◆ **The problem**:
Include in the output the line containing "Open Firefox from the Ubuntu launcher" and each subsequent line of the records, through the end, transcribed exactly. Add nothing else.

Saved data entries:
%%
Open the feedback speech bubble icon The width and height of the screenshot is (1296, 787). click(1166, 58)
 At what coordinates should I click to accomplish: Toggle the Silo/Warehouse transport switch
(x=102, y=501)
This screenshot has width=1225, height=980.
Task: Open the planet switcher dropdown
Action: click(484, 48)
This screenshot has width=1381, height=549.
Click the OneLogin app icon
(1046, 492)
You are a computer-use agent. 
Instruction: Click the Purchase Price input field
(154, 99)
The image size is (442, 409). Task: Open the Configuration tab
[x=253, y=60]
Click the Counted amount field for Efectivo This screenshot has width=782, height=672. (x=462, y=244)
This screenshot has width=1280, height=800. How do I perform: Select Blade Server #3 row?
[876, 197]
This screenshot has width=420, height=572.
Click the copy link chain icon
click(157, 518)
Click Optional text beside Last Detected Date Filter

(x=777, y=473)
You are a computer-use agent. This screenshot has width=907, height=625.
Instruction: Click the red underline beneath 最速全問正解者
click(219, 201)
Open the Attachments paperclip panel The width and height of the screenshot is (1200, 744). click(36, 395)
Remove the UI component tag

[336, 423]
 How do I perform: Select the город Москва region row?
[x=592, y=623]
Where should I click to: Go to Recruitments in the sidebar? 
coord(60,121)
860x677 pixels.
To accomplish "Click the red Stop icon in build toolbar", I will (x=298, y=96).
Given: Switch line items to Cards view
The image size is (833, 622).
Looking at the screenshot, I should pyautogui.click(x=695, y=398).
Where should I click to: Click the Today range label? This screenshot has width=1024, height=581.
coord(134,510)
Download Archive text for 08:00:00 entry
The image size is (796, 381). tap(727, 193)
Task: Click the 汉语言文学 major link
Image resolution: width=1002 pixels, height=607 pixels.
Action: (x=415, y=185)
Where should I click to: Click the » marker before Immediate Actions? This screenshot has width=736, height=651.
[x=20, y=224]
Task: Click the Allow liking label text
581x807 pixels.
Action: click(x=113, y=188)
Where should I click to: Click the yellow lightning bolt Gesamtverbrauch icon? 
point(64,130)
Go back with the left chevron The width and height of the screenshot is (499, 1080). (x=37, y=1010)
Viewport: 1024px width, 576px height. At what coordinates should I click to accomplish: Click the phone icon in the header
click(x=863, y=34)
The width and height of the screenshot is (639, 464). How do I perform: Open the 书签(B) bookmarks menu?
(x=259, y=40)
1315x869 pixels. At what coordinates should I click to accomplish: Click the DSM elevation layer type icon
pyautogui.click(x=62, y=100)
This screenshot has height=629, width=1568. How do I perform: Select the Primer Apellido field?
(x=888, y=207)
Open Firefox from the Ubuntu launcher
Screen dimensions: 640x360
%%
◆ **Answer to this exercise**:
Open Firefox from the Ubuntu launcher
Screen dimensions: 640x360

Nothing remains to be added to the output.